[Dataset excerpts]
↓↓↓
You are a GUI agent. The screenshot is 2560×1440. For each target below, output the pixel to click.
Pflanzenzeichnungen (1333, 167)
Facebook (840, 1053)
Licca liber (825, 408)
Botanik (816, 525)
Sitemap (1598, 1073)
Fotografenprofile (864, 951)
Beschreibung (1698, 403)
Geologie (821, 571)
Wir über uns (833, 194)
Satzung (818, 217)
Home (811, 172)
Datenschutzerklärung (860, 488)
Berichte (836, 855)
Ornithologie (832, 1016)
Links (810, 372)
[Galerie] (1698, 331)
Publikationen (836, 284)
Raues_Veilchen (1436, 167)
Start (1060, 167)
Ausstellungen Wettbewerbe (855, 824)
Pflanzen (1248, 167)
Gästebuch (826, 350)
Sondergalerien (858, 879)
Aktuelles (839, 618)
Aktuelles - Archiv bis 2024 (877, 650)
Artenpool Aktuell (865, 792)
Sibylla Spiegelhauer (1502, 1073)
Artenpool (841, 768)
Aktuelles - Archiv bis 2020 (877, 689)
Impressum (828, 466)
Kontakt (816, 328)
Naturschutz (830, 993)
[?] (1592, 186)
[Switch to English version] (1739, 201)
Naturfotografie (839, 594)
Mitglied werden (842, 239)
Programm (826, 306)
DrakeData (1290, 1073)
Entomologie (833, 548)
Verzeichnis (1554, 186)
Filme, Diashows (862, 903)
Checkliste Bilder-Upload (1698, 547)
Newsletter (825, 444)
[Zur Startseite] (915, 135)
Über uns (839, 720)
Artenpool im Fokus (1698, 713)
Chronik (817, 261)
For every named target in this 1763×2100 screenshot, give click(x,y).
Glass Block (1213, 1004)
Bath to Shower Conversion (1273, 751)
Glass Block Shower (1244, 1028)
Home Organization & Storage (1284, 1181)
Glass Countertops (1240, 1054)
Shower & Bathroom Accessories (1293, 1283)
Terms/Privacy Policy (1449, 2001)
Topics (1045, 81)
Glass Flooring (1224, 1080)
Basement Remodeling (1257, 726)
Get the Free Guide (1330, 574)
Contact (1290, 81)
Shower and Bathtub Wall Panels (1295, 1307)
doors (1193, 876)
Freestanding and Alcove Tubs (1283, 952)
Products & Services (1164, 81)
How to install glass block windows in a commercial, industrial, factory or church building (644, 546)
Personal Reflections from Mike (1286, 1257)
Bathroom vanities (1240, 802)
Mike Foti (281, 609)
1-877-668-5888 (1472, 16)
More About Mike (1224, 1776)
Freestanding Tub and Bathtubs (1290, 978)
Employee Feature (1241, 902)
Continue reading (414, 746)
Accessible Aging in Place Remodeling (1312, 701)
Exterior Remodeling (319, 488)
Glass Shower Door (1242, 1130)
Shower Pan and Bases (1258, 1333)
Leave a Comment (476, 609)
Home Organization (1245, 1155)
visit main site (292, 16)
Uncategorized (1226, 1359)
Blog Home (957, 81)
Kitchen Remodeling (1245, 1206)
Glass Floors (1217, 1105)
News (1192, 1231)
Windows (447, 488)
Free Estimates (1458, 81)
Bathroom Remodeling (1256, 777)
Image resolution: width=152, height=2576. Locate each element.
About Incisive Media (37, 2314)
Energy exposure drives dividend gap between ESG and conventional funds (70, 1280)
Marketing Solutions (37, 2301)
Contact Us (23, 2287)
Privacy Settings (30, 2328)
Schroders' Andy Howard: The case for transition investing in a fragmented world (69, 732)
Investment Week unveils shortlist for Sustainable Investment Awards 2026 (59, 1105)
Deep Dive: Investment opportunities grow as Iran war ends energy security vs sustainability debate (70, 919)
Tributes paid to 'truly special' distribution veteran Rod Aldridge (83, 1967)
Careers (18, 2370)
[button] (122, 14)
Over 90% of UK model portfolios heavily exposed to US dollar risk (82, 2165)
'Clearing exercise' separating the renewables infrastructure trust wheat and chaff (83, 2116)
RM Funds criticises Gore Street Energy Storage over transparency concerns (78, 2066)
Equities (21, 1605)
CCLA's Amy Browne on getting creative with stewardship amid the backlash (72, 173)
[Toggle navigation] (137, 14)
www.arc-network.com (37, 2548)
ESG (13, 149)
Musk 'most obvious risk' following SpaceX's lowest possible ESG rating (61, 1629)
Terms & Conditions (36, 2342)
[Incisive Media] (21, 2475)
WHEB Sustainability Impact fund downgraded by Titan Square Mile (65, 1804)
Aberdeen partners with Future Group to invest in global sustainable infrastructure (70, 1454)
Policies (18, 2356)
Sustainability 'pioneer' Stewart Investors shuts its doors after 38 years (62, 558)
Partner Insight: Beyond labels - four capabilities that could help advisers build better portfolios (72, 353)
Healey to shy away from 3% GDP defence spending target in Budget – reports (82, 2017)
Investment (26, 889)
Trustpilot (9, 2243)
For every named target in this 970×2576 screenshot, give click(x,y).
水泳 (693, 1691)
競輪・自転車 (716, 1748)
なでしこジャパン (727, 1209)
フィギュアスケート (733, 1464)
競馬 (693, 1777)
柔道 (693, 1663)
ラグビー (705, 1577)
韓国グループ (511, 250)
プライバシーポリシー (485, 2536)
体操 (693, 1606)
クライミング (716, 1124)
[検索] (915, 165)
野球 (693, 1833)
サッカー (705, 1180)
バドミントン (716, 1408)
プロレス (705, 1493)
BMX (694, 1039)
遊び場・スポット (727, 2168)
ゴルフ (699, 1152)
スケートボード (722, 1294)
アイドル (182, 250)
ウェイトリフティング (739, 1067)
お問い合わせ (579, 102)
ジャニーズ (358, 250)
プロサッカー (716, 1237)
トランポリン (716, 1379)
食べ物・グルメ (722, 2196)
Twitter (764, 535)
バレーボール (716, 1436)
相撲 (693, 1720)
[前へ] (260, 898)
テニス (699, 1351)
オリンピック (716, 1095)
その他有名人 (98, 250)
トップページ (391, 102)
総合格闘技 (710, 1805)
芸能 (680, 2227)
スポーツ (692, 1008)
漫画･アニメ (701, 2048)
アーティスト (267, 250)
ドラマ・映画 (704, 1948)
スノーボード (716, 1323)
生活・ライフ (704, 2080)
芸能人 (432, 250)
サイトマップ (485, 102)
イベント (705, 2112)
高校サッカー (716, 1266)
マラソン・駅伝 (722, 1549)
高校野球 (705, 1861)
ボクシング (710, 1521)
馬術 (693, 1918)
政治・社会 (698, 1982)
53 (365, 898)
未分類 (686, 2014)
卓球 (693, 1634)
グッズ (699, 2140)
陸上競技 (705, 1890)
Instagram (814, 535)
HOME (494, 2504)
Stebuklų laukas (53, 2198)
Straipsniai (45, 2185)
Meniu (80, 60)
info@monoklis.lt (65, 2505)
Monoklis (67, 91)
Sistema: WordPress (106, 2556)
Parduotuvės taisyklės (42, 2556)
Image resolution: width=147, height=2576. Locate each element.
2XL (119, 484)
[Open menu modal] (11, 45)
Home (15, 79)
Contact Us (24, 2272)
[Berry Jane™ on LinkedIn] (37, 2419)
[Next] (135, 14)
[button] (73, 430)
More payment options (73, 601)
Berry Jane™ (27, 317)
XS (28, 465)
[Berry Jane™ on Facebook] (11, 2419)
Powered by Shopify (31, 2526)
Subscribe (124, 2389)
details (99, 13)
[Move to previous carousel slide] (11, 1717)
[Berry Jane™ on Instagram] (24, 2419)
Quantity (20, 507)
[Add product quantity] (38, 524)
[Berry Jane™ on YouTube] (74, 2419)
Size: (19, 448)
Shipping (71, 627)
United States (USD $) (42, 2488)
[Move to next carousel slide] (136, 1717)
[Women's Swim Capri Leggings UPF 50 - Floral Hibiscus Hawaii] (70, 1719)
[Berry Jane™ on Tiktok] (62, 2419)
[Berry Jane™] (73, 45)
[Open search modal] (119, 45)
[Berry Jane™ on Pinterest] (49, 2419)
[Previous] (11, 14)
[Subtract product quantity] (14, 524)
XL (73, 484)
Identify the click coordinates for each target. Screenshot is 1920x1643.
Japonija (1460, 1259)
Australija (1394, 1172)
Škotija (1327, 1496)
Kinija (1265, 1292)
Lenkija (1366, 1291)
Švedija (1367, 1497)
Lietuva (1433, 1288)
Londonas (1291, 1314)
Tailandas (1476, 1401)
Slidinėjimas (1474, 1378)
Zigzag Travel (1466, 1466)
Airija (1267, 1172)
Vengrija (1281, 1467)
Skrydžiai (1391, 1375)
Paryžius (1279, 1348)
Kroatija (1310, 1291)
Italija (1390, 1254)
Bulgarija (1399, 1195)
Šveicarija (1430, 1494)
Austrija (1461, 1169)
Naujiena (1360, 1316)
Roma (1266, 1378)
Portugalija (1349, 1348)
↑↑↑
WHAT YOU SHOULD DO: Look for the word "Storage". Copy out every line of the data that has it.

TASK RESULT:
Home Organization & Storage (1284, 1181)
RM Funds criticises Gore Street Energy Storage over transparency concerns (78, 2066)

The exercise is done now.